- _Your instructions_
What you return must match the records below exactly, down to each character.

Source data
..............................
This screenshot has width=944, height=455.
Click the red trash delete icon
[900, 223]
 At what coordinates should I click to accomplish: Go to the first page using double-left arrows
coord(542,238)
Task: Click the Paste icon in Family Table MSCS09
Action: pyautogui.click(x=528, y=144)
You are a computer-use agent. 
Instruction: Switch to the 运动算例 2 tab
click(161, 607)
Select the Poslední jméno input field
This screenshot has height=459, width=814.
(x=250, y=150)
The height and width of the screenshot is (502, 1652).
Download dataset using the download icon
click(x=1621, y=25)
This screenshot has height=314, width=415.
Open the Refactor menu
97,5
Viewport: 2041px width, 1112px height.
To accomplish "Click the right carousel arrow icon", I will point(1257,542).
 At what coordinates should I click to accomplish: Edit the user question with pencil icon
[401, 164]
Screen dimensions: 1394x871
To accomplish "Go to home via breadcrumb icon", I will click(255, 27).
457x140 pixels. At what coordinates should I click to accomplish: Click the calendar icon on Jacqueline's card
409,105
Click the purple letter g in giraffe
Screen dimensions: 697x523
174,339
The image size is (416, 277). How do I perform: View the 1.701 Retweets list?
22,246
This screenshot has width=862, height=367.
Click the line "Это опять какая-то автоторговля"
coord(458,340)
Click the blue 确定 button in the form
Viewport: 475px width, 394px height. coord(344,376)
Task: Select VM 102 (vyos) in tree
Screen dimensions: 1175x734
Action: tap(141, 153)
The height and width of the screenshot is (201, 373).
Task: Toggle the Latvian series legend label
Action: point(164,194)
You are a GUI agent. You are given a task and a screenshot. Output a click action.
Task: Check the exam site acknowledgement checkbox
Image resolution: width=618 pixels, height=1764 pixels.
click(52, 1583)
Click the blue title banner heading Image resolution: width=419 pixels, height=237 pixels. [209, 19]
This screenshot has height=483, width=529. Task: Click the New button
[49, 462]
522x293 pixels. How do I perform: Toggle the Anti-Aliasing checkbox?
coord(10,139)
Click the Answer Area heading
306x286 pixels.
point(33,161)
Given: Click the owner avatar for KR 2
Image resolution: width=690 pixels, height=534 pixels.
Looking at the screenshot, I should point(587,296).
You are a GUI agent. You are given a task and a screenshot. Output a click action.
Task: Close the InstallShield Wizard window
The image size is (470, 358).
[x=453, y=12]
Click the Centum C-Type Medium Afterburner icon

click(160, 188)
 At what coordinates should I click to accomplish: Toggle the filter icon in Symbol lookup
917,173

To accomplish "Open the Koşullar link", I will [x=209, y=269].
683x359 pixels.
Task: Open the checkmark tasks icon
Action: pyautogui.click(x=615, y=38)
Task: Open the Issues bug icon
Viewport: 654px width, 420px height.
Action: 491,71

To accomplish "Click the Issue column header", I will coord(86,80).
..............................
- _Result_
This screenshot has width=944, height=455.
Click the red trash delete icon
[900, 223]
 At what coordinates should I click to accomplish: Go to the first page using double-left arrows
coord(542,238)
Task: Click the Paste icon in Family Table MSCS09
Action: pyautogui.click(x=528, y=144)
You are a computer-use agent. 
Instruction: Switch to the 运动算例 2 tab
click(161, 607)
Select the Poslední jméno input field
This screenshot has height=459, width=814.
(x=250, y=150)
The height and width of the screenshot is (502, 1652).
Download dataset using the download icon
click(x=1621, y=25)
This screenshot has height=314, width=415.
Open the Refactor menu
97,5
Viewport: 2041px width, 1112px height.
To accomplish "Click the right carousel arrow icon", I will point(1257,542).
 At what coordinates should I click to accomplish: Edit the user question with pencil icon
[401, 164]
Screen dimensions: 1394x871
To accomplish "Go to home via breadcrumb icon", I will click(255, 27).
457x140 pixels. At what coordinates should I click to accomplish: Click the calendar icon on Jacqueline's card
409,105
Click the purple letter g in giraffe
Screen dimensions: 697x523
174,339
The image size is (416, 277). How do I perform: View the 1.701 Retweets list?
22,246
This screenshot has width=862, height=367.
Click the line "Это опять какая-то автоторговля"
coord(458,340)
Click the blue 确定 button in the form
Viewport: 475px width, 394px height. coord(344,376)
Task: Select VM 102 (vyos) in tree
Screen dimensions: 1175x734
Action: tap(141, 153)
The height and width of the screenshot is (201, 373).
Task: Toggle the Latvian series legend label
Action: point(164,194)
You are a GUI agent. You are given a task and a screenshot. Output a click action.
Task: Check the exam site acknowledgement checkbox
Image resolution: width=618 pixels, height=1764 pixels.
click(52, 1583)
Click the blue title banner heading Image resolution: width=419 pixels, height=237 pixels. [209, 19]
This screenshot has height=483, width=529. Task: Click the New button
[49, 462]
522x293 pixels. How do I perform: Toggle the Anti-Aliasing checkbox?
coord(10,139)
Click the Answer Area heading
306x286 pixels.
point(33,161)
Given: Click the owner avatar for KR 2
Image resolution: width=690 pixels, height=534 pixels.
Looking at the screenshot, I should point(587,296).
You are a GUI agent. You are given a task and a screenshot. Output a click action.
Task: Close the InstallShield Wizard window
The image size is (470, 358).
[x=453, y=12]
Click the Centum C-Type Medium Afterburner icon

click(160, 188)
 At what coordinates should I click to accomplish: Toggle the filter icon in Symbol lookup
917,173

To accomplish "Open the Koşullar link", I will [x=209, y=269].
683x359 pixels.
Task: Open the checkmark tasks icon
Action: pyautogui.click(x=615, y=38)
Task: Open the Issues bug icon
Viewport: 654px width, 420px height.
Action: 491,71

To accomplish "Click the Issue column header", I will coord(86,80).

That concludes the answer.